Abstract: The Perils and Promises of Unsupervised Machine Learning in Social Work Research: Comparing Human Coders to Computer-Led Topic Modeling (Society for Social Work and Research 22nd Annual Conference - Achieving Equal Opportunity, Equity, and Justice)

The Perils and Promises of Unsupervised Machine Learning in Social Work Research: Comparing Human Coders to Computer-Led Topic Modeling

Schedule:
Friday, January 12, 2018: 2:07 PM
Marquis BR Salon 13 (ML 2) (Marriott Marquis Washington DC)
* noted as presenting author
Maria Rodriguez, PhD, MSW, Assistant Professor, City University of New York, Hunter College, New York, NY
Heather Storer, PhD, Assitant Professor, Tulane University, New Orleans, LA
Joseph Mienko, PhD, MSW, Senior Research Scientist, University of Washington, Seattle, WA
Background:#WhyIStayed and #WhyILeft are hashtags born following the much discussed videotape of former Baltimore Ravens football player Ray Rice physically assaulting his then fiancée Janay Rice in an Atlantic City elevator. The hashtags describe Twitter users’ individual-level experiences with domestic violence, including the multitude of factors that influenced their decision-making processes to stay or leave their abusive relationships.

Topic modeling uses an algorithm to partition data into meaningful groups without a preconceived grouping mechanism. The method is most used to classify text data: an algorithm classifies documents based on the topics signaled by the content. Because topic modeling is not explicitly guided by the researcher, the depth of the classification is unclear.

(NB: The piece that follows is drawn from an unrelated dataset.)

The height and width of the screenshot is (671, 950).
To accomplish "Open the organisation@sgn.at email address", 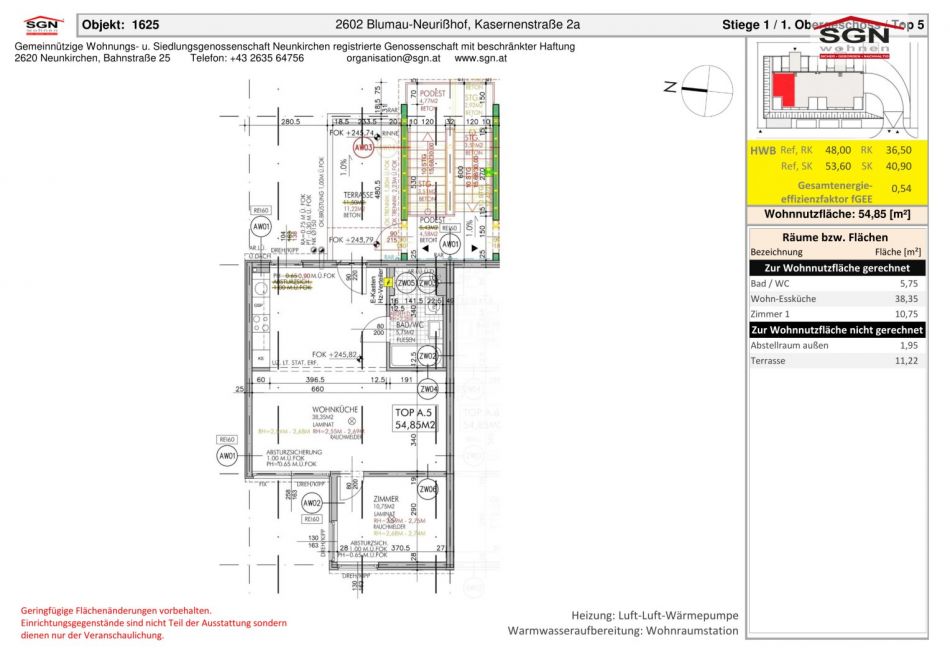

The current study uses topic modeling to examine a sample of #WhyIStayed and #WhyILeft tweets (N = 3,068). It then compares the topical outputs to the codes developed by human coders in a traditional qualitative analysis of the same sample. 

Methods:The study team used the qualitative analysis software Dedoose to manually code 3,068 tweets that contained the #WhyIStayed and #WhyILeft hashtags. This random sample represents 5% of the total sample of tweets that were collected during the first 30 days of the campaign. The tweets were coded using a traditional thematic analysis coding approach. This process involved all tweets being inductively analyzed using multiple rounds of primary and secondary coding. All codes were organized hierarchically in thematic categories comprised of similar constructs. A codebook was used to promote consistency between data analysts.

The same tweet sample was subject to a topic modeling approach, using the latent Dirichlet allocation (LDA) method. LDA treats each tweet as a mix of topics, and each topic as a mix of words. In this way, LDA assumes that tweets can have ‘overlapping’ content, which means one tweet can be classified with two or more topics, much the same way traditional qualitative coding works. LDA analysis was completed using the ‘topicmodeling’ package in R.

Results & Implications: Manual coding produced a wide breadth of data regarding the causes, lived experiences, and impacts of enduring an abusive relationship (over 300 unique codes). This analytic process captured the “fine grain details” associated with experiencing dating violence, but the inductive analytic process was labor-intensive and subject to all of the limitations associated with qualitative data analysis.

The LDA topic modeling approach resulted in 25 topics. While the analytic process was more expedient than manual coding, results demonstrate that nuances in the narratives offered by the tweets are lost. However, topic modeling does offer a data exploration process for  qualitative work. For example, had topic modeling been done first, it may have helped establish the base code book, modestly speeding up the manual coding process. Implications for social work practice, policy and future research will be discussed.